А годом позже на VII съезде партии Ленин позволит себе большую откровенность: «Массы учились задачам революции из собственного опыта борьбы. События 20–21 апреля — своеобразное сочетание демонстрации с чем-то вроде вооруженного восстания. Этого было достаточно для падения буржуазного правительства»[1294]. Действительно, правительство как «буржуазное» (кадетско-октябристское) вскоре перестало существовать.
Апрельский кризис, дохнувший угрозой гражданской войны, стал важнейшим водоразделом в истории революции. Суть перемены удачно сформулировали меньшевики Дмитрий Иосифович Заславский и Владимир Абрамович Канторович: «Появляется два языка, два жаргона, два миропонимания. Революция на распутье: открывается дорога направо — к военной диктатуре, налево — к диктатуре класса»[1295]. Выбор пути в решающей степени зависел от Совета, который проявил себя как единственная реальная власть. Его не устраивали оба сценария, хотя угроза справа представлялась тогда более актуальной, чем угроза слева. Чтобы избежать этой развилки, Исполком Совета вступает в полосу компромиссов, одним из которых стала идея коалиционного правительства.

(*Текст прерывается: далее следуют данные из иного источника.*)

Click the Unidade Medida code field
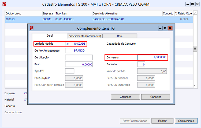 click(x=69, y=44)
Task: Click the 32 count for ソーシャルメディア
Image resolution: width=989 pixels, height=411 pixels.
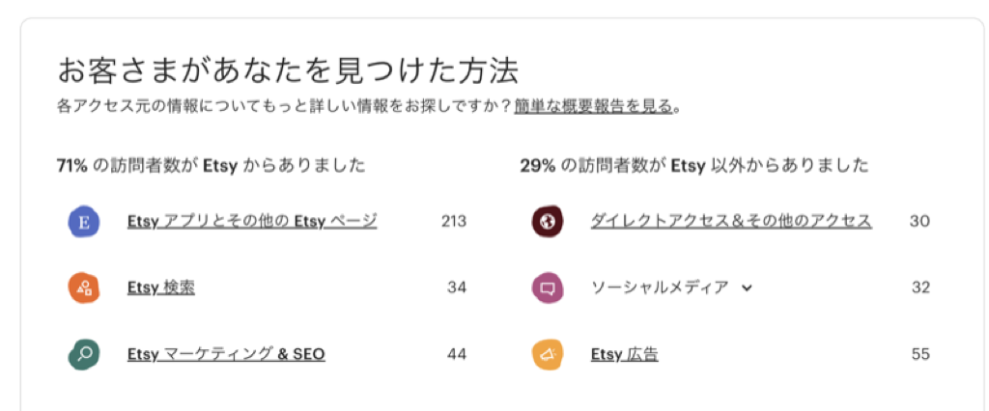Action: [x=920, y=288]
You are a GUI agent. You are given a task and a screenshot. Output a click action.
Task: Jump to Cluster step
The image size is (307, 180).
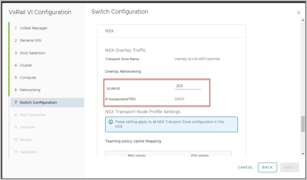(26, 65)
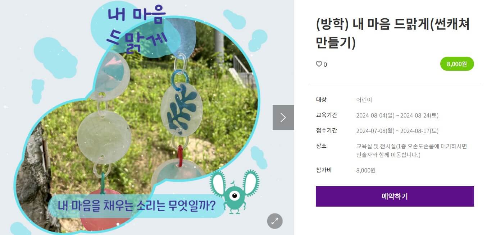
Task: Click the 접수기간 label
Action: pyautogui.click(x=326, y=130)
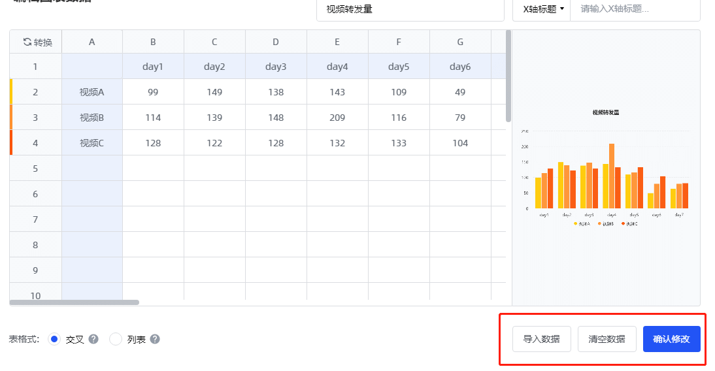Select cell containing 209
This screenshot has width=715, height=371.
[337, 118]
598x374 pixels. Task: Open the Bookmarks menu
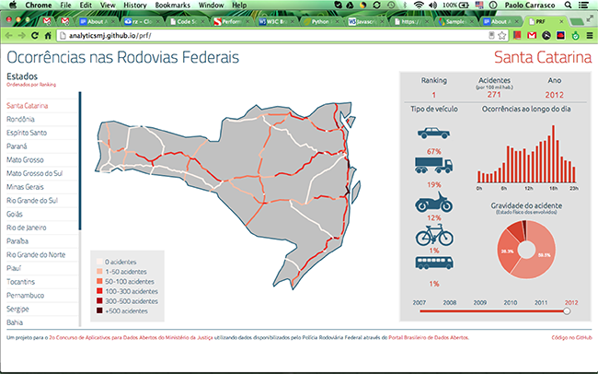(x=173, y=6)
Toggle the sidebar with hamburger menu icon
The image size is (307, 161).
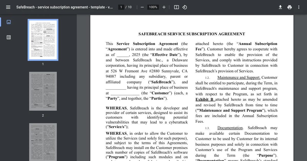pyautogui.click(x=8, y=7)
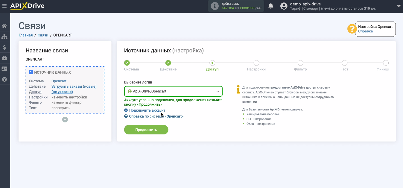
Task: Click the actions info icon in header
Action: pos(215,6)
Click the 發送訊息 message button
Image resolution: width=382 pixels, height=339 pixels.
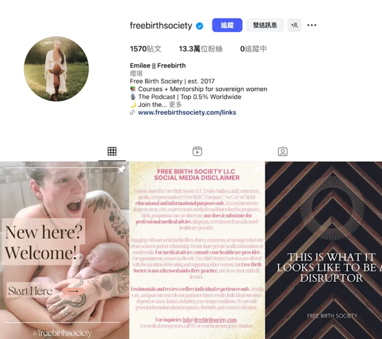click(x=265, y=25)
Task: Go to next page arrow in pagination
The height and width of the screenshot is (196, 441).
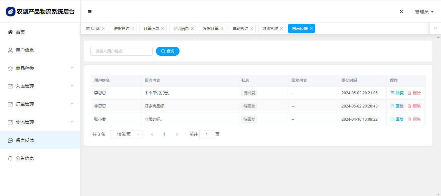Action: (x=177, y=135)
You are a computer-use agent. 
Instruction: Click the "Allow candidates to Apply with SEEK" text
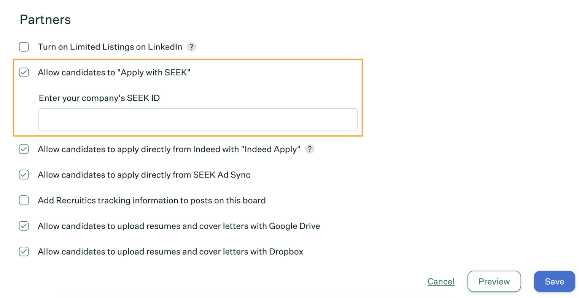pos(114,73)
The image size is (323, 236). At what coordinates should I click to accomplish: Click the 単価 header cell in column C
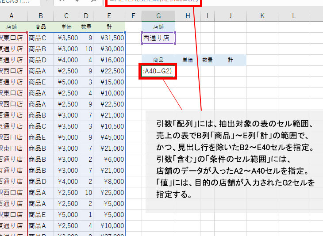[70, 27]
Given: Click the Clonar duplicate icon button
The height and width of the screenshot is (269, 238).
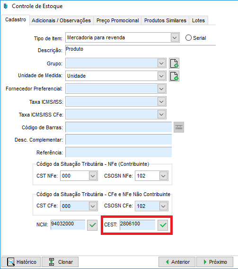Looking at the screenshot, I should click(60, 262).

Лозунг вхождения социалистов в состав правительства начинает овладевать умами.
Но в таком правительстве уже не могло быть Милюкова. Сам он писал, что 21 апреля к 5 часам дня текст его разъяснений по ноте союзникам «был обсужден в правительстве, предварительно показан Церетели и им одобрен. 22 апреля Временное правительство разъяснило, что «нота министра иностранных дел была предметом тщательного обсуждения Временного правительства, причем текст ее принят единогласно…» Выражение о «решительной победе над врагами имеет в виду достижение тех задач, которые поставлены декларацией 27 марта», а «под упоминавшимися в ноте «санкциями и гарантиями» прочного мира Временное правительство подразумевало ограничение вооружений, международные трибуналы и проч.»[1296]

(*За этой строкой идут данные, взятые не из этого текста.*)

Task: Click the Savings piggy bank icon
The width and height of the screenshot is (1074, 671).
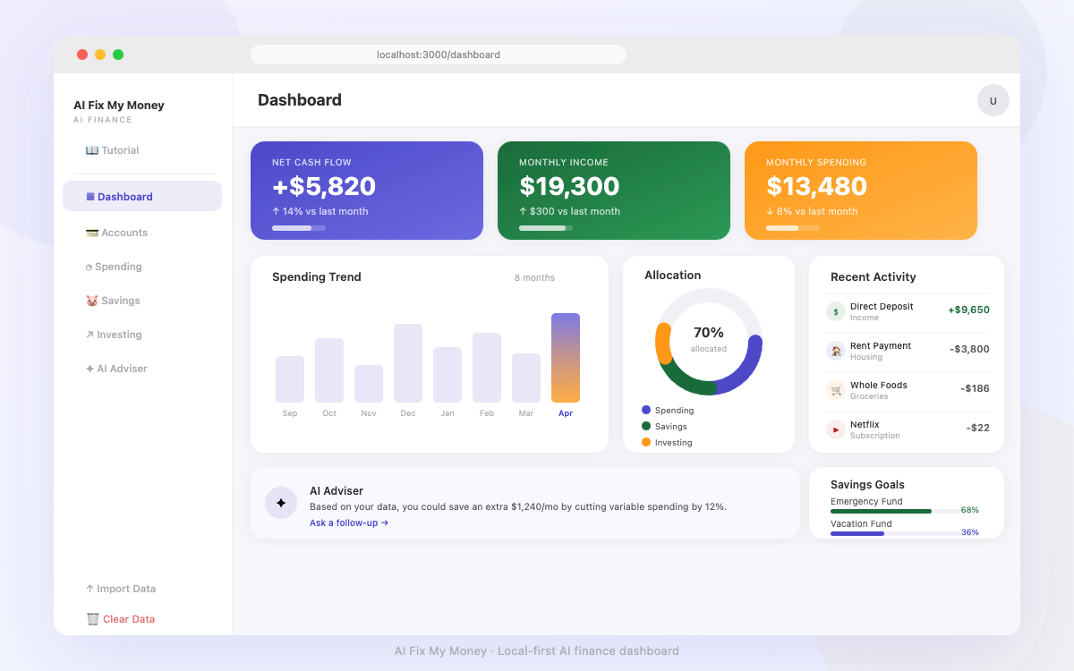Action: (x=91, y=301)
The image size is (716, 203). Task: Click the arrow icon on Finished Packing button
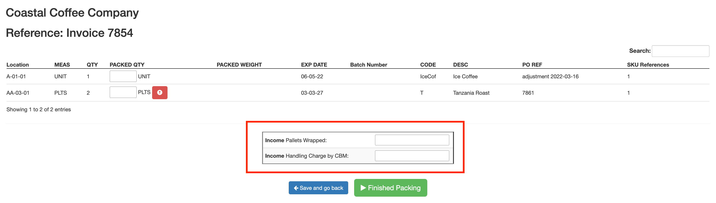[363, 188]
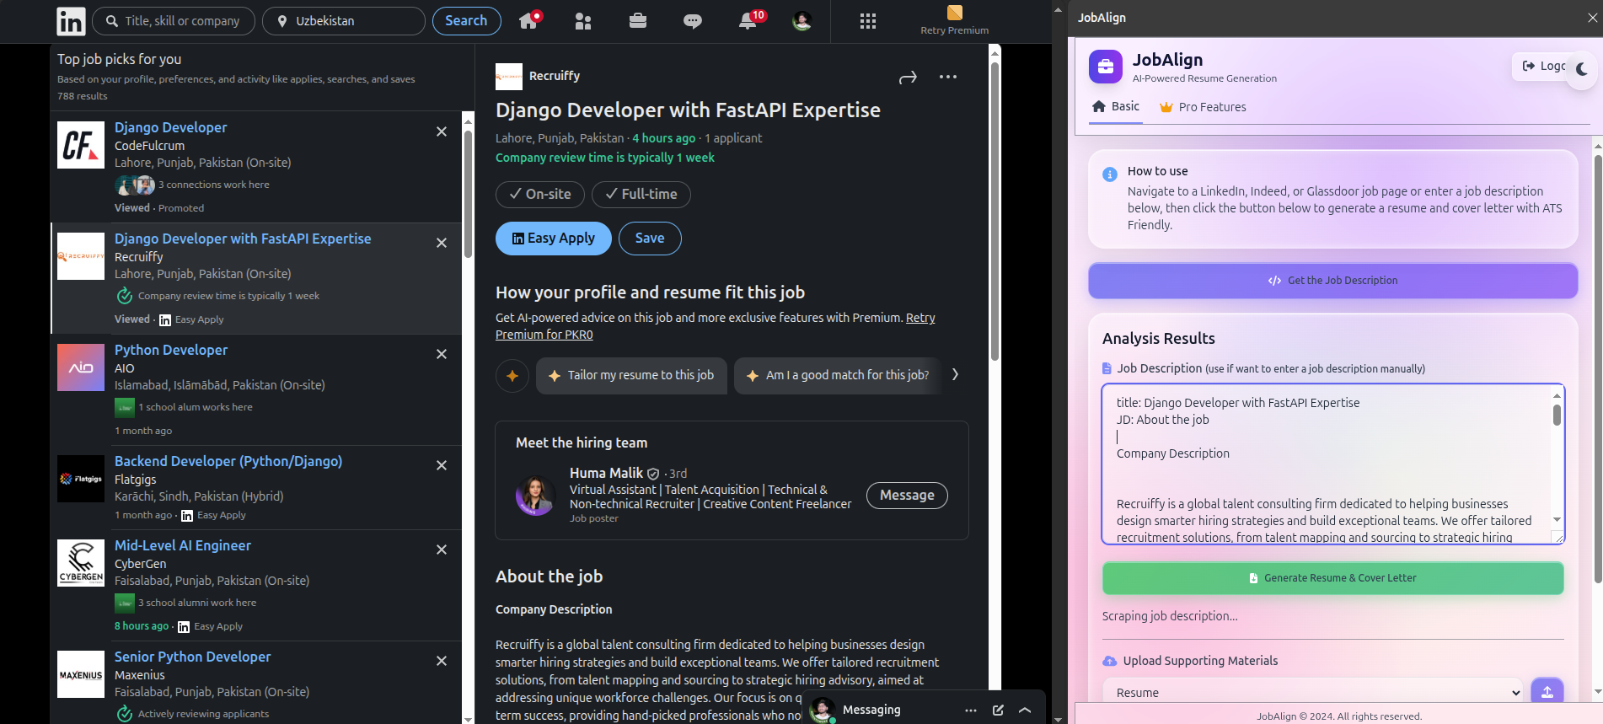Open LinkedIn home icon
Image resolution: width=1603 pixels, height=724 pixels.
tap(528, 21)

Но статус-кво многих не устраивает. Тома записал в дневнике высказанную при встрече с ним мысль Керенского о необходимости создания в правительстве «внутреннего кабинета», который занимался бы военными и внешнеполитическими вопросами[1297]. Открывая вечером 21 апреля новое совещание правительства с Исполком Петросовета премьер Львов ставит вопрос ребром:
— За последнее время правительство вообще взято под подозрение. Мы должны знать, годимся ли мы для нашего ответственного поста в данное время. Если нет, то мы для блага родины готовы сложить свои полномочия, уступив место другим.
Для Милюкова сама постановка вопроса совершенно неприемлема: «Здесь ставился кабинетный вопрос. Поставить его — значило уже стать на точку зрения Совета и признать министерство ответственным перед органом «революционной демократии…»[1298]
Для лидеров же Совета неприемлем сам Милюков, который вспоминал: «В заседании 21 апреля я узнал, что моя личная судьба уже окончательно решена. В. Чернов, опасный соперник Керенского по партии и роковой кандидат на пост министра земледелия, заявил, «со свойственными ему пошлыми ужимками, сладенькой улыбкой и кривляньями» (выражение Набокова), что «и он, и его друзья безгранично уважают П. Н. Милюкова, считают его участие во Временном правительстве необходимым, но что, по их мнению, он бы лучше мог развернуть свои таланты на любом другом посту, хотя бы в качестве министра народного просвещения»[1299]. Керенский играет на обострение и тут же пишет заявление об отставке, сознавая, что принять ее кабинет не сможет.